Victor Hugo’nun ünlü eseri "Sefiller"de yer alan kürek mahkumları, toplumsal adaletsizliğin ve insanlık haliyle yaşanan zorlukların sembolü haline geldi. Roman, 19. yüzyıl Fransası’nda yoksul insanların hayatta kalma mücadelesini ve sistemin acımasızlığını gözler önüne sererken, bu karakterlerin yaşadığı çaresizlik ve umutsuzluk, günümüzde de birçok insan için geçerliliğini koruyor. Bugün, bu durumdan farklı değiliz.
Günümüz dünyasında, sosyal adaletsizlik, ekonomik eşitsizlik ve fırsat eşitsizliği, neredeyse her alanda hissediliyor. İnsanlar, eğitimden sağlığa, istihdamdan sosyal güvenliğe kadar birçok alanda mücadele etmekte ve çoğu zaman hayatta kalabilmek için çırpınıyor. İçinde bulunduğumuz ekonomik zorluklar, artan enflasyon ve hayat pahalılığı, toplumu adeta birer kürek mahkumu haline getirdi.

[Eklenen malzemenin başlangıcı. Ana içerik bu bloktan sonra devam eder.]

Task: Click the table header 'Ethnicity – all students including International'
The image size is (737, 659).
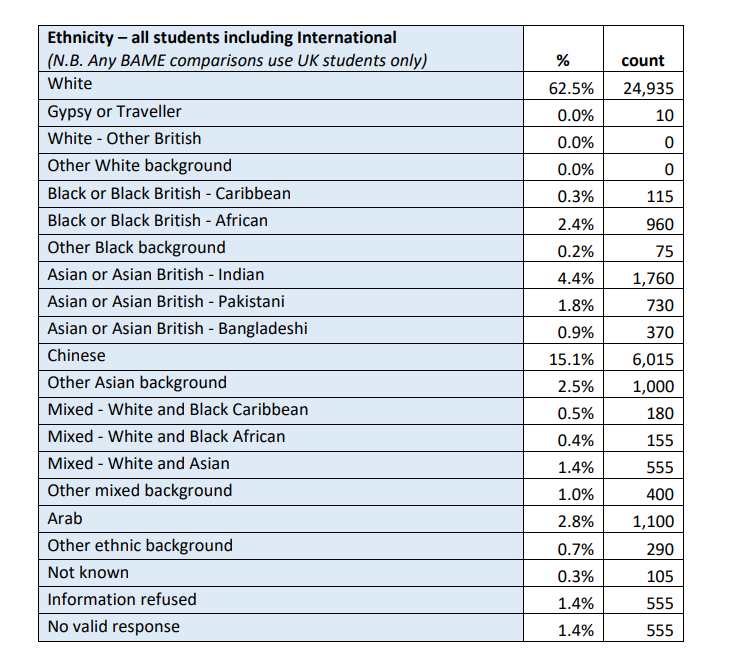Action: coord(222,38)
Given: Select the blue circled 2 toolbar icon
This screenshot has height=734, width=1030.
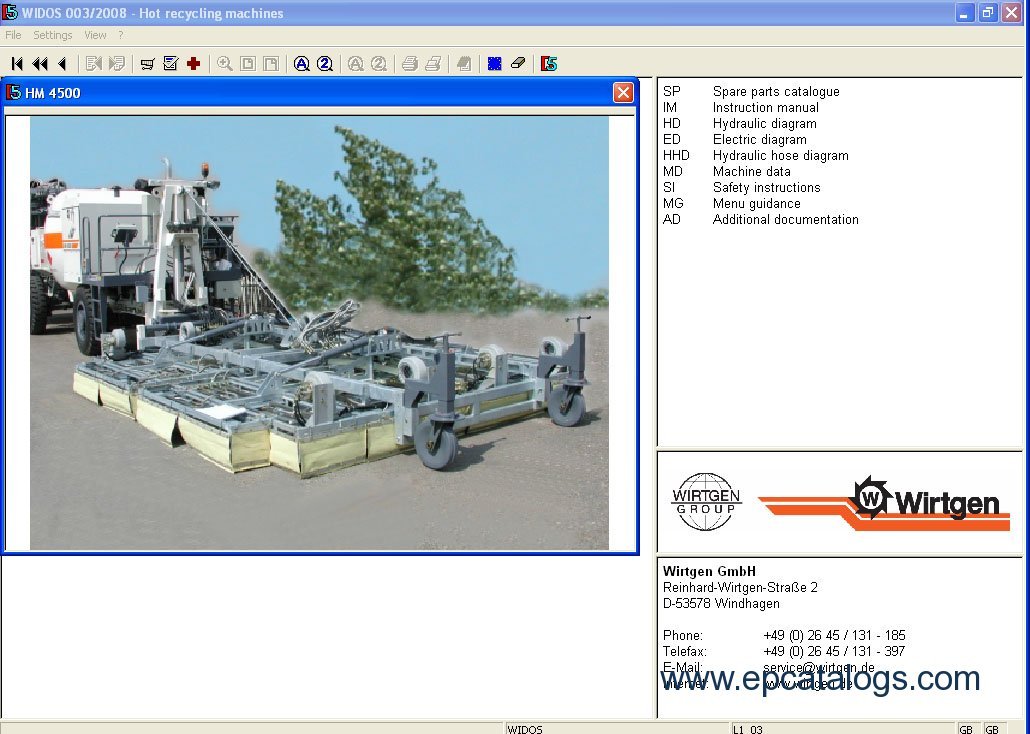Looking at the screenshot, I should point(325,64).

Kürek mahkumları, çaresizlik içinde, bir şekilde hayatta kalmaya çalışırken, onların hikayeleri, günümüz insanının karşılaştığı zorluklarla benzerlikler taşımaktadır. İş bulmak, geçim sıkıntısını aşmak, sosyal baskılara karşı koymak; bunlar artık sıradan insanların da karşılaştığı sorunlar haline geldi. Bizler de bu düzende, adeta birer "kürek mahkumu" gibi çalışmakta, mücadele etmekte ve bazen çaresizlik içinde kayboluyoruz.
Üzgünüm ama acı gerçek şu ki, bu durum uzun süre devam edecek gibi görünüyor. Ekonomik dengesizlikler ve sosyal adaletsizlikler, çözüm bekleyen bir sorun olarak karşımızda duruyor. Gelecekte de bu sorunların daha da derinleşmesi, pek çok insanı umutsuzluğa sürüklüyor.
Daha önceki yazımda da belirttiğim gibi, en iyisi birikim yapmak ve alternatif yollar aramak. Bu bağlamda, bazıları için "Finlandiya’ya kaçmak" daha mantıklı.